Researchers in Marquette’s College of Education are looking into how a local high school is adapting some of its freshman classes to combat what the superintendent saw as institutionalized racial inequality.
In many American high schools, students are placed on tracks based on a standardized test given in eighth grade. Based on the results of the test, students are typically placed in an above-average, average, or below-average track which is called “tracking.” This test can have long-term implications, such as what type of colleges students are accepted to based on the difficulty of their high school classes, said Sharon Chubbuck, a professor in the College of Education.
Chubbuck and her College of Education colleague, Cynthia Ellwood, are working on finding out what the classroom experience is like in detracked freshman classrooms, where all students start on the same level.
“We are going to be looking at several classrooms and doing a lot of interviews with those teachers to understand what the experience has been like for them,” Ellwood said. “We want to know what challenges and dynamics they’ve had to face in this redesigned classroom setting.”

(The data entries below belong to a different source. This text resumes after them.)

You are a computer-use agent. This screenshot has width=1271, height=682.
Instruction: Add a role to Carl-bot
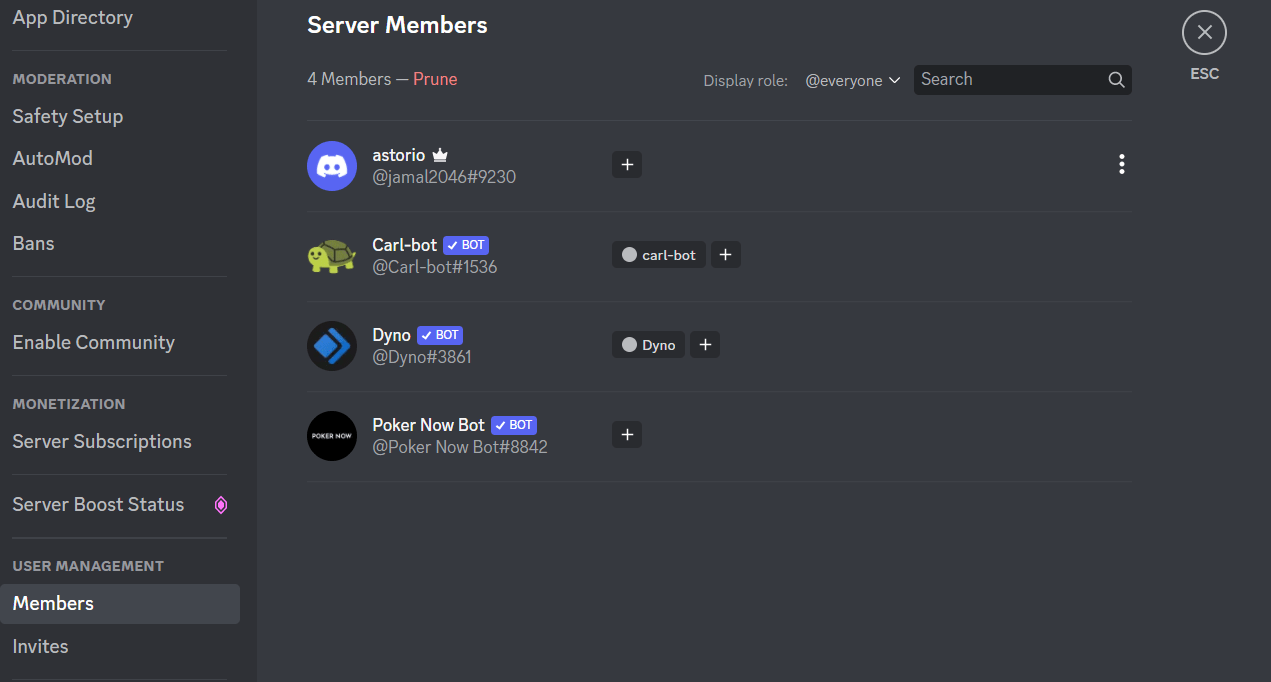tap(725, 255)
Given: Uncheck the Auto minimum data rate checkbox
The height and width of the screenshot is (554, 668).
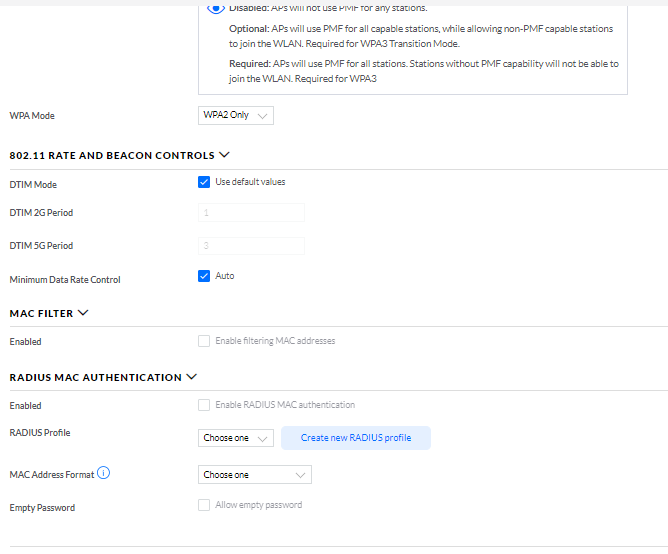Looking at the screenshot, I should click(x=204, y=276).
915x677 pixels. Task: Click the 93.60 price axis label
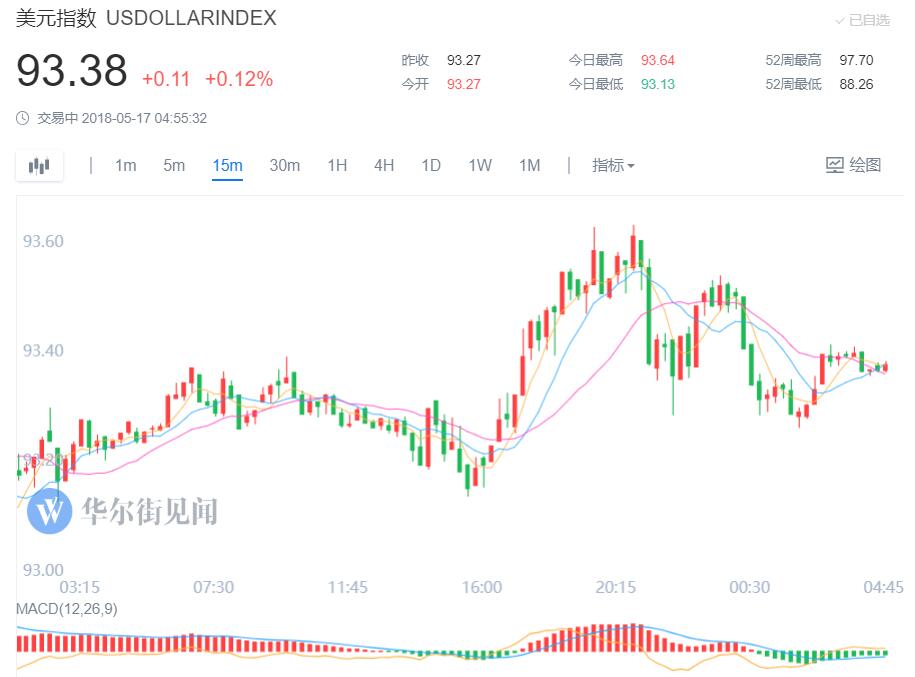click(43, 241)
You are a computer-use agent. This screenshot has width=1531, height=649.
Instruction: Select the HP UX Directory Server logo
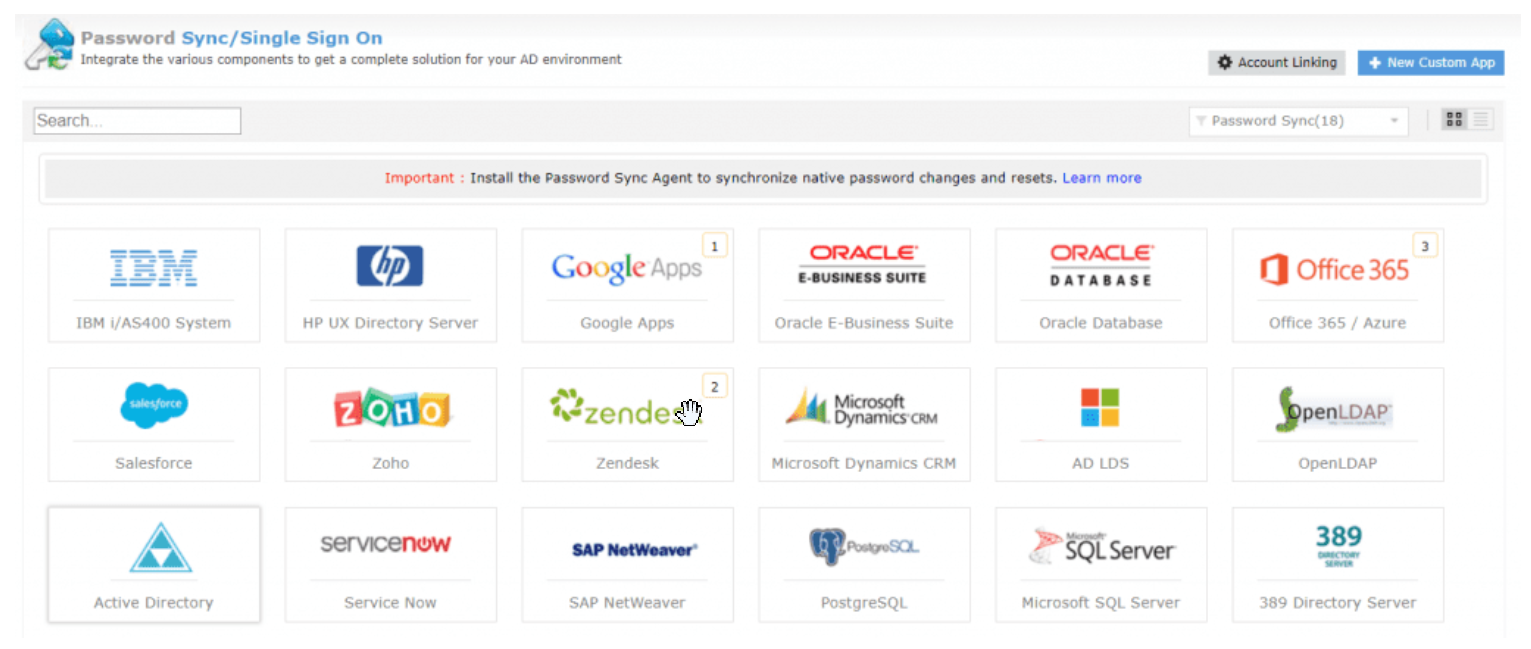point(390,267)
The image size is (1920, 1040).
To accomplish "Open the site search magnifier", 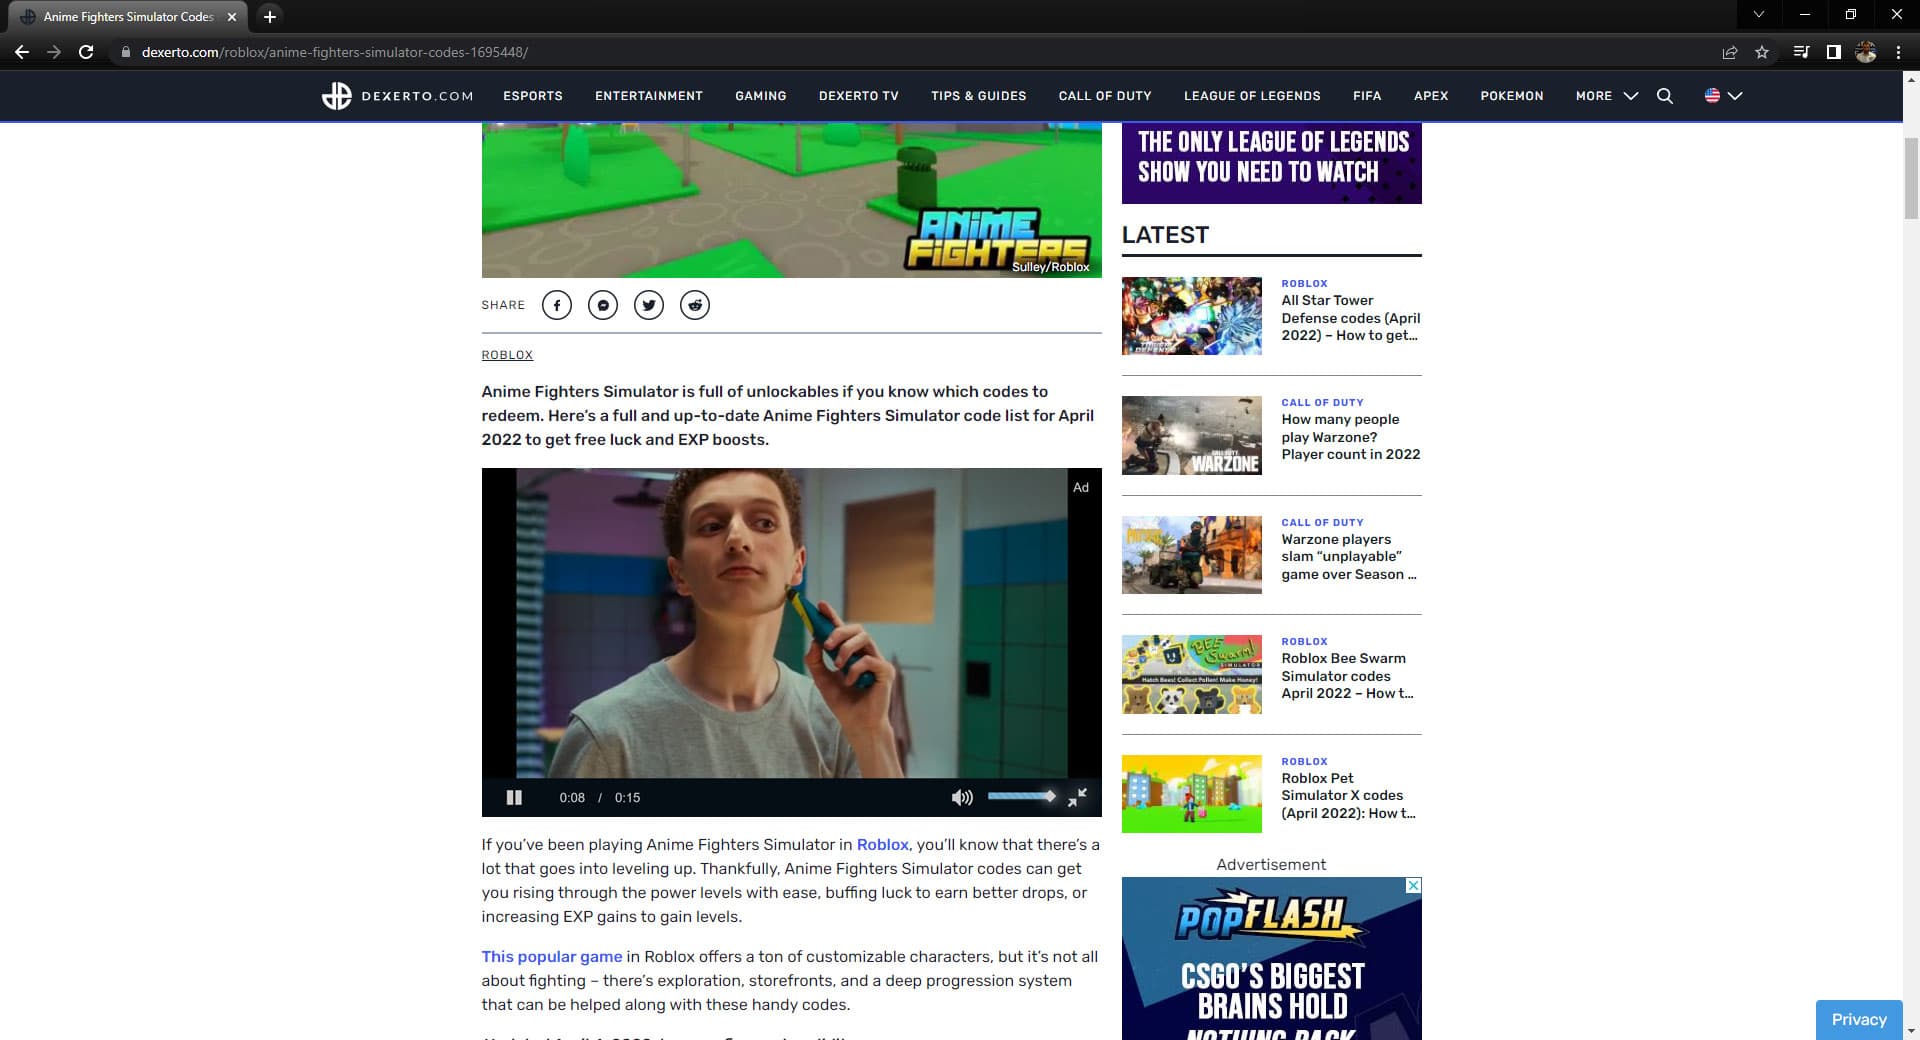I will point(1664,96).
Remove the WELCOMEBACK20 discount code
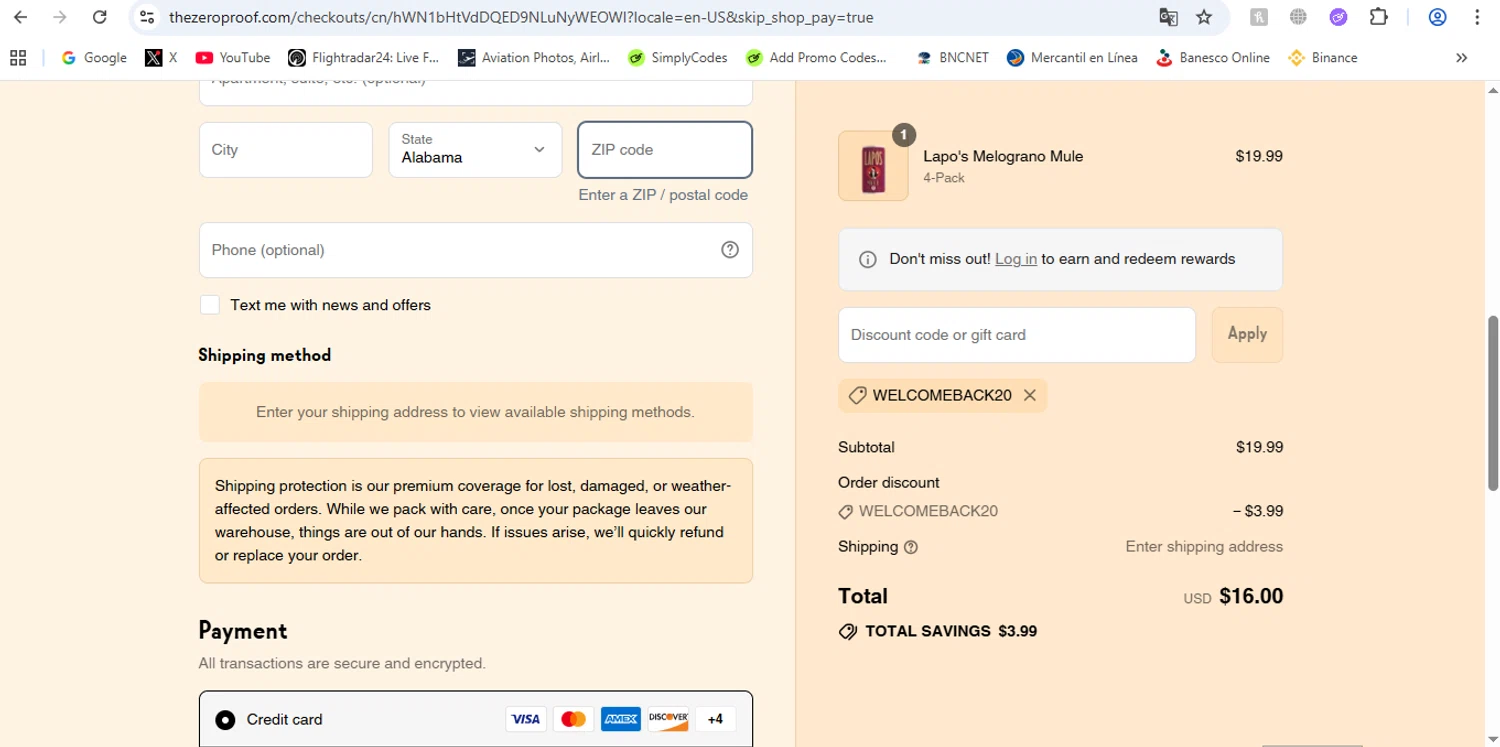The width and height of the screenshot is (1500, 747). click(x=1029, y=395)
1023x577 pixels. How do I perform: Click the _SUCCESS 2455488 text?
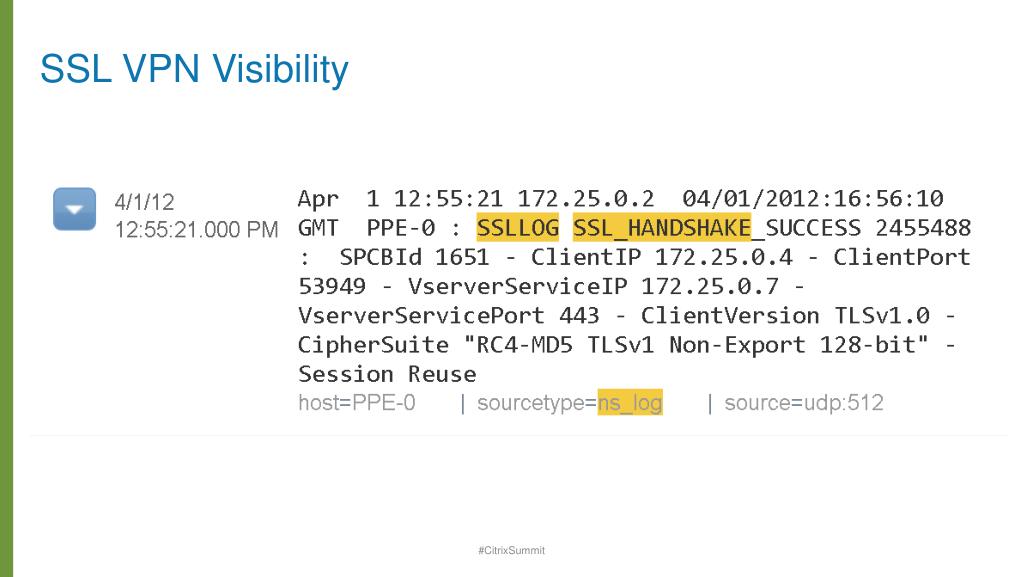pyautogui.click(x=861, y=228)
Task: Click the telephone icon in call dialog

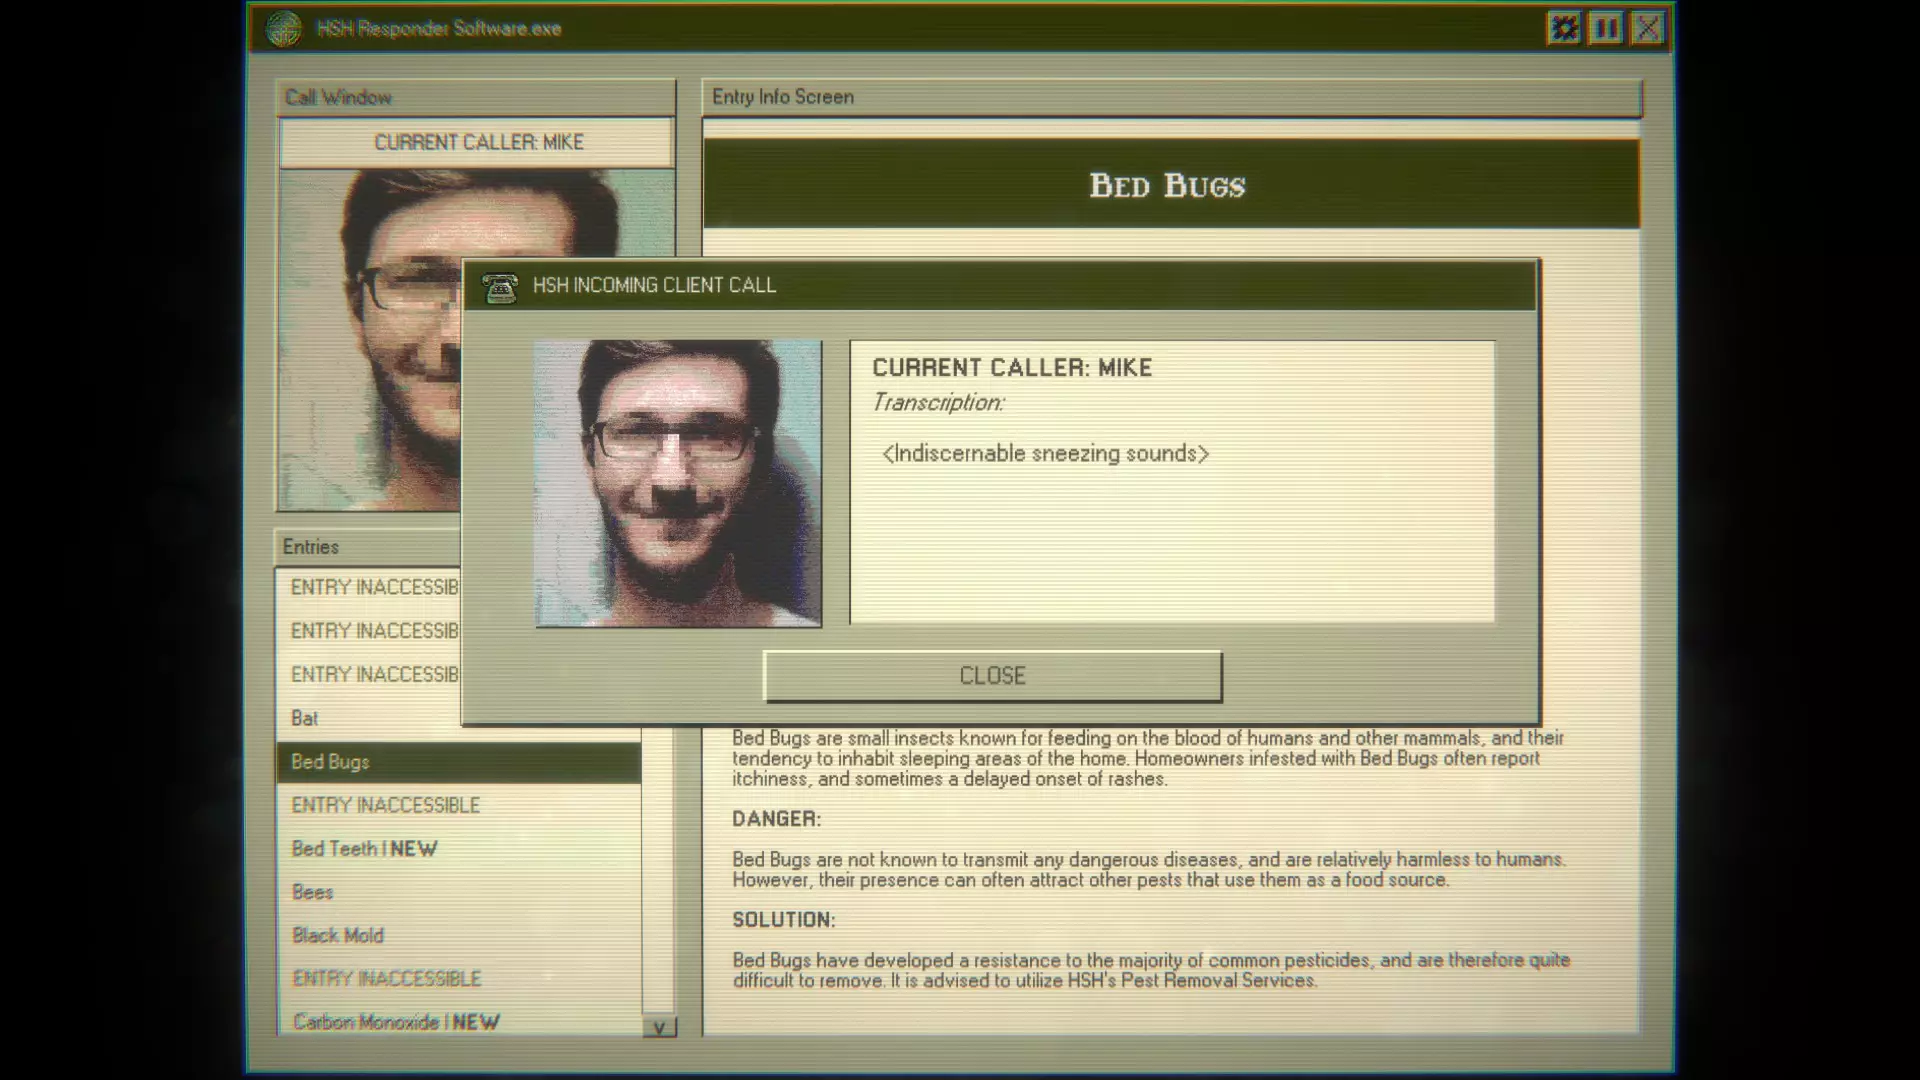Action: [500, 287]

Chubbuck said she can’t reveal the name of the high school as part of research protocol. The school began detracking in 2010 and Chubbuck and Ellwood have been working with the school for the past two and a half years.
A major effort in detracking is combatting racial inequality. “When students are tracked, white kids fill the highest classes,” Chubbuck said.
According to the researchers, it all began in 2007, when the school’s new superintendent made an impassioned speech to the entire staff addressing the lack of diversity in classrooms.
“He felt frustrated that the diversity he witnessed in the hallways, which included all races interacting with one another, went away inside the classrooms,” Ellwood said. “He argued that the school contained a form of institutional racism because you could determine a class’ academic status just by looking at the faces of the students.“
The reason advanced classes are predominantly white can be tied to the principle of social reproduction, said Marcia Williams, a professor in the College of Arts & Sciences.
“(Social reproduction) basically says that people, when they’re in a particular class, tend to have the resources, skills and knowledge to pass on to their children so that will allow them to be in the same class as their parents,” Williams said. “For instance, people in a middle-class background often will be able to live in a neighborhood or afford a school that will provide a certain level of education that will allow a child to pursue college and allow them to get a particular kind of job that oftentimes is middle-class.”
However, this creates a conflict because of the disproportionate number of African Americans and Latinos from lower income backgrounds, said Williams.
“Structural and institutional racism has kept these groups in the lower classes,” Williams said. “Even if they go to a school of a higher income background, assumptions are made about their intelligence or their academic prowess. Teachers and maybe even principals may assume that they’re not as smart as some of the upper-class students going there.”
What’s more, classrooms also don’t always reflect the results of the standardized test due to parental intervention, said Chubbuck.
“White parents are often more likely to call the school and argue that their student’s placement wasn’t accurate,” she said. “They argue that their student is a bad test taker and the district will often move the student to the higher level class.”
Minority parents are often less likely to call the school and argue that their student deserves to be moved up.
“There are first-generation Hispanic students with parents that may not understand the system and the long-term trajectory,” Chubbuck said. “There are also a lot of African American parents that trust that the educators’ decision in placement is best. I don’t want to make big generalizations about what each race is like, but there are trends that come up.”
Hugh Mehan, a professor of sociology at the University of California, San Diego has been researching detracking efforts for the past 20 years. He said that students on a lower track don’t receive the same educational opportunities as students on a higher track.
“The curriculum for lower track classes is taught at a much slower pace,” Mehan said. “The curriculum can be seen as watered-down (compared to classes for a higher track).”
Chubbuck said the high school hopes that detracking the freshman classes will give all students the chance to experience a classroom that is as challenging, or more challenging, than the typical honors class.
“Every student comes in on equal footing with a chance to earn honors,” she said. “If the student performs well on a cumulative test at the end of the year, they will receive an increase in their GPA. Even if students don’t receive that increase, they are given the experience of a classroom with the challenges, opportunities, and expectations of an honors class.”
Under the new system, the school has experienced an increase in students that pass AP tests and an increase in ACT test scores.
However, there is more to successfully detracking than just putting everyone on the same level. Mehan said that while detracking is a positive change in theory, there needs to be measures in place to ensure that students can benefit from the change.
“Careful selection of teachers, administrators and counsellors is essential,” Mehan said. “The people hired need to believe that black and Latino students have the same ability to learn.”